Is this true? The short answer is no. It is true that Latin America has
been affected by the ups and downs of the global economy: The regional
economy was basically flat in 2015, and is projected to shrink by 0.5
percent this year. But this is not the main story. To understand what
has happened in the 21st century, we must first try to grasp why the
left won so many elections that it went from governing no one to
governing a majority of the region in less than a decade. The main cause
of the “pink tide” was a long-term economic policy failure, not seen
for at least a century in the region, in the last two decades of the
20th century. Regional real income per person grew by just 5.7 percent from 1980 to
2000, as compared with more than 90 percent in the previous two decades.
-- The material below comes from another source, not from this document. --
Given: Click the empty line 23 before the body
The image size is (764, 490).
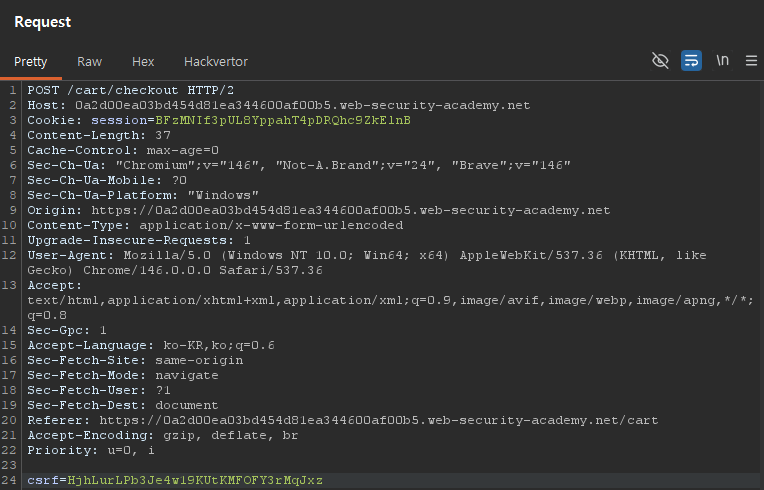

The region’s long-term growth failure was also a period in which
Washington exercised a strong influence over economic policy. As late as
2002, when Luiz Inácio Lula da Silva of Brazil’s Workers’ Party was
running for president, the International Monetary Fund sat down with him
and his opponents to decide what the post-election macroeconomic policy
would be for the next couple of years, regardless of who would win the
election. But despite being held back at the starting gate, Brazil was able
to triple its economic growth per person as compared to the prior
government; and reduce poverty by 55 percent, and extreme poverty by 65
percent, by 2014. The real minimum wage was doubled, unemployment hit a
record low of 4.8 percent in 2014, and real wages grew substantially for
the first time in years.
Bolivia was operating under IMF agreements for nearly 20 consecutive
years, until its first indigenous president (in a majority indigenous
country), Evo Morales, was elected and took office in 2006. At the time,
the country’s per-capita income was less than it had been 27 years
earlier. One of the government’s first moves was to renationalize the
hydrocarbons industry, which—even more than price increases—helped boost
the government’s take nearly sevenfold, from $731 million to $5
billion, over the next eight years. This move, which was impossible when
the government did not have economic sovereignty, was the foundation
for the remarkable economic and social progress of the past decade.
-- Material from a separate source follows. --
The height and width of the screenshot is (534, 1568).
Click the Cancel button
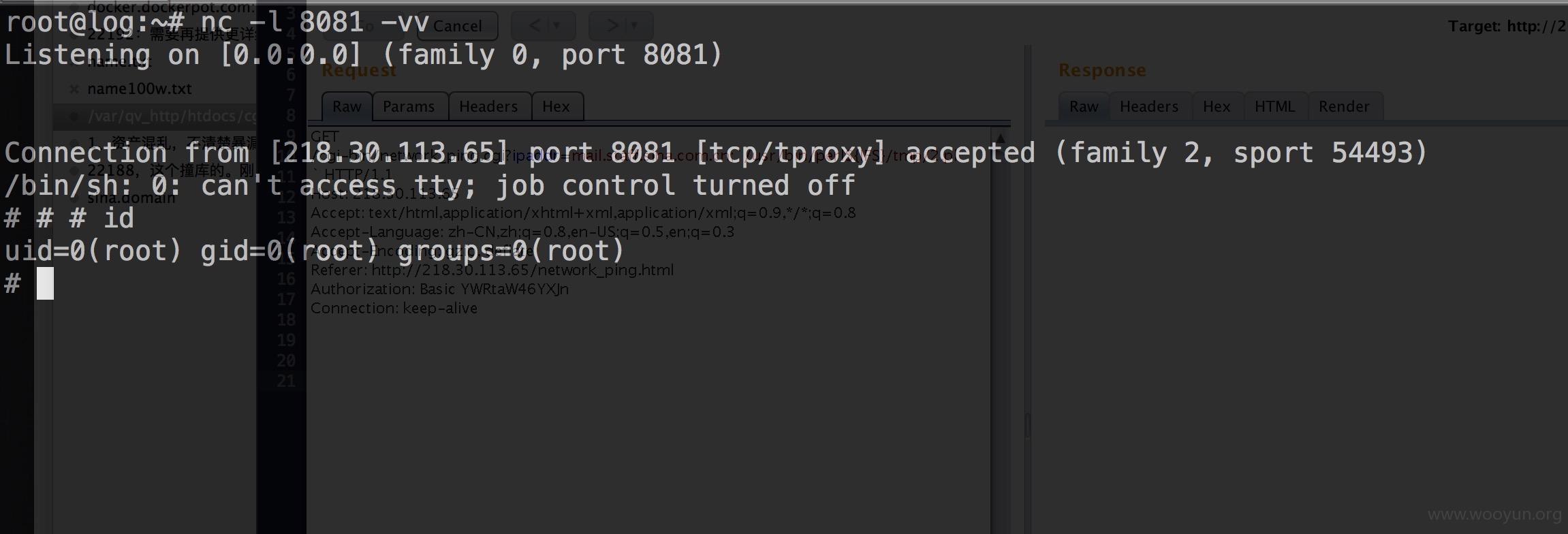(x=457, y=26)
Politically, the government had to overcome a violent right-wing
secessionist movement. It kicked the US ambassador out of the country in
2008, with President Morales accusing him of aiding the violent
opposition. At that time, the US State Department was pouring large
amounts of money into Bolivia and refusing to disclose where it was
going (the United States and Bolivia still do not have ambassadorial
relations today). But once stability was achieved in 2009, the economy
did very well even during the world recession, boosted by a large
increase in public investment.
Changes in economic policy were also key
to Argentina’s success after its default and devaluation at the end of
2001. The remarkable economic growth and poverty reduction that followed
over the ensuing decade—real GDP increased by about 78 percent, and
poverty was reduced by more than 70 percent (these numbers are based on
independent estimates, as the government’s estimates of inflation are
disputed; see here —had relatively little to do with commodities. It was not even export-led growth.
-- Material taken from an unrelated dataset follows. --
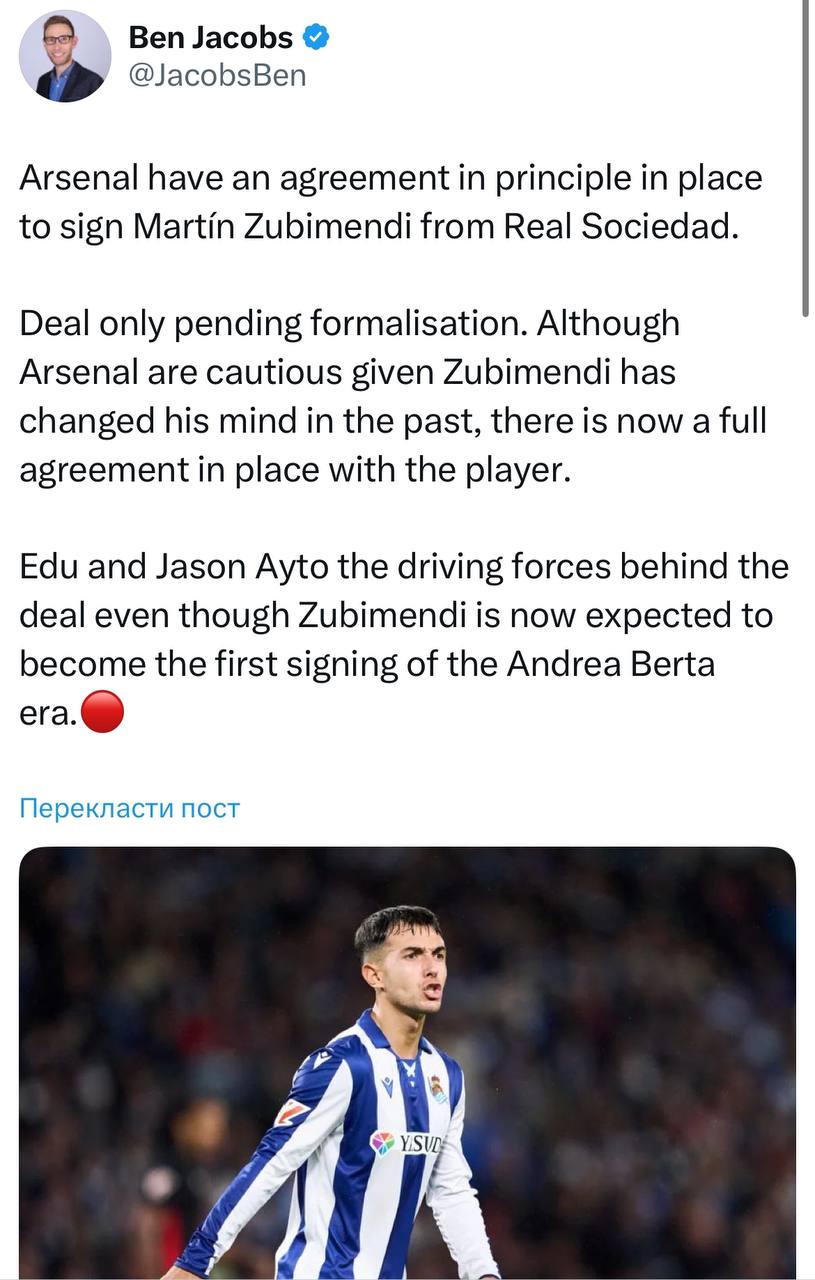Image resolution: width=815 pixels, height=1280 pixels.
Task: Open the "Ben Jacobs" display name
Action: (211, 38)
One necessary condition for Argentina’s robust recovery (real GDP grew by more than 60 percent from 2002 to 2008) was
the government’s default on the foreign debt and its taking a hard line
in the renegotiation. Right away, this achieved a sustainable debt
burden—rather than getting Argentina stuck in a series of recurring
crises due to too much debt, as with Greece, for example. And again in contrast to
Greece, Argentina freed itself from the demands of its creditors for
continuing austerity. The government was also able to tax exporters to
capture the windfall from the devaluation, use the central bank to
manage the exchange rate, implement a financial-transactions tax, and
pursue other policies that enabled the country to emerge from
depression.
Where revenue from commodities helped, in Argentina and elsewhere,
was not in driving growth itself but in allowing these countries to
avoid balance-of-payments problems as they grew more rapidly. When an
economy picks up steam, demand for imports tends to grow faster than
exports, and so there is a risk of running short of hard-currency
international reserves.
So in countries that were vulnerable to these problems—Argentina, because it could not borrow
internationally, and Venezuela, because of a dysfunctional
exchange-rate system and its dependence on oil revenue—the commodities
bust was damaging.
But overall in the region, during the upswing Latin America’s
economic and social progress in the 21st century was driven by
economic-policy changes: counter-cyclical changes in fiscal and monetary
policy, increased public investment, increases in minimum wages, public pensions, healthcare, and
conditional cash-transfer programs for the poor. From 2002 to 2013, the
regional poverty rate fell from 44 to 28 percent—after actually rising over the previous two decades.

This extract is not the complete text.